# [Work request]
Wherever a line of the data contains "Berliner", copy that line.

━━━ Data under study ━━━

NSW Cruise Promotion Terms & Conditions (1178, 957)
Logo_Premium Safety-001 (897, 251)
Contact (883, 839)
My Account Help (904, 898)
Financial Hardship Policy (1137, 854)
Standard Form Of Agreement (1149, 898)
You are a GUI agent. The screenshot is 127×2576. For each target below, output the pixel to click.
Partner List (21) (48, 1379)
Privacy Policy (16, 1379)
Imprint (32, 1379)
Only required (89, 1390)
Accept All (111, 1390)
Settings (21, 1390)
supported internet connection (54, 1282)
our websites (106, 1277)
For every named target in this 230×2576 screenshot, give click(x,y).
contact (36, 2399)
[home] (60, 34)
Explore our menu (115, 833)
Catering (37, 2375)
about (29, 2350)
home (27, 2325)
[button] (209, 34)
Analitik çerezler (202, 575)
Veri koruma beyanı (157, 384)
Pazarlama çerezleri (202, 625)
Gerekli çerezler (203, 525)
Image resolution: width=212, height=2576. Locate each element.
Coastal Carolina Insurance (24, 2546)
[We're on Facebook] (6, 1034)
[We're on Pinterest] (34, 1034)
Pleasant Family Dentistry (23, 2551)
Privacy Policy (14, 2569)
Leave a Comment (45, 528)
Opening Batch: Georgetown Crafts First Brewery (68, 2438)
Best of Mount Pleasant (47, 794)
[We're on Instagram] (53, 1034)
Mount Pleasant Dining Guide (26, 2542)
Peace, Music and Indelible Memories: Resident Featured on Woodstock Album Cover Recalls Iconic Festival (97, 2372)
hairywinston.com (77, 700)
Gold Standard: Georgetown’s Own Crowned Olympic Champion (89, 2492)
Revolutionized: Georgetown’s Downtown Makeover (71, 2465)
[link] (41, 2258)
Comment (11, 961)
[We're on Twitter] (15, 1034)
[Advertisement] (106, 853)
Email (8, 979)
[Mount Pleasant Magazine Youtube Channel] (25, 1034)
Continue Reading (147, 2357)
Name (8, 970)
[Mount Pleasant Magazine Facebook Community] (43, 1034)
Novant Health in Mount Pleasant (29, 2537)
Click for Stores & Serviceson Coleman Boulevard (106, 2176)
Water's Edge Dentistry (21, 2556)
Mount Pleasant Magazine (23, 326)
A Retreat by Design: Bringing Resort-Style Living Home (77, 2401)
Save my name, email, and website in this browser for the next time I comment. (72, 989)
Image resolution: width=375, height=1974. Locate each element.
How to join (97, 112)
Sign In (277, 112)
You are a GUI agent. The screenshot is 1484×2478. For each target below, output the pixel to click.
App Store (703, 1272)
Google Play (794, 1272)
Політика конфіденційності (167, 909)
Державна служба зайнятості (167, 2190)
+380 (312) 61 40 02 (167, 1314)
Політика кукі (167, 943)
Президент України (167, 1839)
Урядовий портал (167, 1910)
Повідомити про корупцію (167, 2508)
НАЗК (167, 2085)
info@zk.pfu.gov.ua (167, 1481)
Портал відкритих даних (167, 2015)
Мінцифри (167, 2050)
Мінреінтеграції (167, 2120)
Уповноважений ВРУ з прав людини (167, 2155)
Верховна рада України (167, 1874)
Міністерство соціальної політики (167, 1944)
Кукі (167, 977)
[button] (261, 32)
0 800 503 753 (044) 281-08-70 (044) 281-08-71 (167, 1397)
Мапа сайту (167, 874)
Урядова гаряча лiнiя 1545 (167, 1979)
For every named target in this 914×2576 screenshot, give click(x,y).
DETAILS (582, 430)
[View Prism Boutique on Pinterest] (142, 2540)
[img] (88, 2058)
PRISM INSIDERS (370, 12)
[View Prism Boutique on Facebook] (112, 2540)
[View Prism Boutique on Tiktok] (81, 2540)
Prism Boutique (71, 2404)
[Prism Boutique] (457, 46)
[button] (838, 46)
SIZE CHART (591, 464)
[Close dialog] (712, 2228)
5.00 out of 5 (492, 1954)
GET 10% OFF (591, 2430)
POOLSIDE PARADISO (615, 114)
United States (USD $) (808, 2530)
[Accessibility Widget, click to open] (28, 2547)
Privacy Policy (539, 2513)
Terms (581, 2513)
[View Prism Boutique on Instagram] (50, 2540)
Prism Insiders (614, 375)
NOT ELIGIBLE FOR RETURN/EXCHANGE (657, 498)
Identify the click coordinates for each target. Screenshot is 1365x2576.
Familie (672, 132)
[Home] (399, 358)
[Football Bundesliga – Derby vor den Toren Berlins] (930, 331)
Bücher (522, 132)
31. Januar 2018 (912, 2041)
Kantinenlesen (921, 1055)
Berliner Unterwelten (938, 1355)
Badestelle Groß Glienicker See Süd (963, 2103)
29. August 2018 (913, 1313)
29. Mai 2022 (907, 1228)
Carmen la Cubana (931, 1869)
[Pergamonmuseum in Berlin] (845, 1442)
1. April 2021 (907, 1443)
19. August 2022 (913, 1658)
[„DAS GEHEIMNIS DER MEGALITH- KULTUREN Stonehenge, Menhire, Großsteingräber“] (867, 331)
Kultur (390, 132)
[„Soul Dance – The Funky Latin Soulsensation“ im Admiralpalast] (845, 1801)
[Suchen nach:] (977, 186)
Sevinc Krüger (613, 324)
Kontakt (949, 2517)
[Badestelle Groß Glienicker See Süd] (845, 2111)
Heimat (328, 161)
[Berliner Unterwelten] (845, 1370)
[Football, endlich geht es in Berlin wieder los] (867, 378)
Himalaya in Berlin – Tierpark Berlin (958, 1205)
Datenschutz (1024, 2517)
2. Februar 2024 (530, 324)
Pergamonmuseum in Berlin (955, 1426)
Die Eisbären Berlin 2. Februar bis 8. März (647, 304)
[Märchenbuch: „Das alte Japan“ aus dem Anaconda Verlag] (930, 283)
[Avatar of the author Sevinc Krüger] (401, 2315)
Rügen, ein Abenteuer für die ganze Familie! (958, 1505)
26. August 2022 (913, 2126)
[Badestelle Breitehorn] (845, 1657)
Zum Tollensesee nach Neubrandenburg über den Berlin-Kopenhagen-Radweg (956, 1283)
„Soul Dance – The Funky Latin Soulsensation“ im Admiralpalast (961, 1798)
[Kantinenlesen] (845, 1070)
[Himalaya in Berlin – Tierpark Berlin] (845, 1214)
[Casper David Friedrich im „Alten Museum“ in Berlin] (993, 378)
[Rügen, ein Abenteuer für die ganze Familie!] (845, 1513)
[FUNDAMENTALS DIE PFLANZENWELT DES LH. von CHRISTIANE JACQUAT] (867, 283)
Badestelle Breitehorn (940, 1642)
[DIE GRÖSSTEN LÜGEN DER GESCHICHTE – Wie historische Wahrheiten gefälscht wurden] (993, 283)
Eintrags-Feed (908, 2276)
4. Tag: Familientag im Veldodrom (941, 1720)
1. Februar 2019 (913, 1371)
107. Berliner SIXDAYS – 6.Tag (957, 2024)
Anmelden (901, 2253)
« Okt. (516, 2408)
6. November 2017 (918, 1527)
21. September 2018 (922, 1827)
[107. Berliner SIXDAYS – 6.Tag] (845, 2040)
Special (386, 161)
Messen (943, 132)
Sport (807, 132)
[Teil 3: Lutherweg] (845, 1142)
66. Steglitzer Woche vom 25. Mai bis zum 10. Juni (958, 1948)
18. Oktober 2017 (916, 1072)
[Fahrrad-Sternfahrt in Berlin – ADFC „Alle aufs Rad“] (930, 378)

━━━

# [Task output]
Berliner Unterwelten (938, 1355)
[Berliner Unterwelten] (845, 1370)
107. Berliner SIXDAYS – 6.Tag (957, 2024)
[107. Berliner SIXDAYS – 6.Tag] (845, 2040)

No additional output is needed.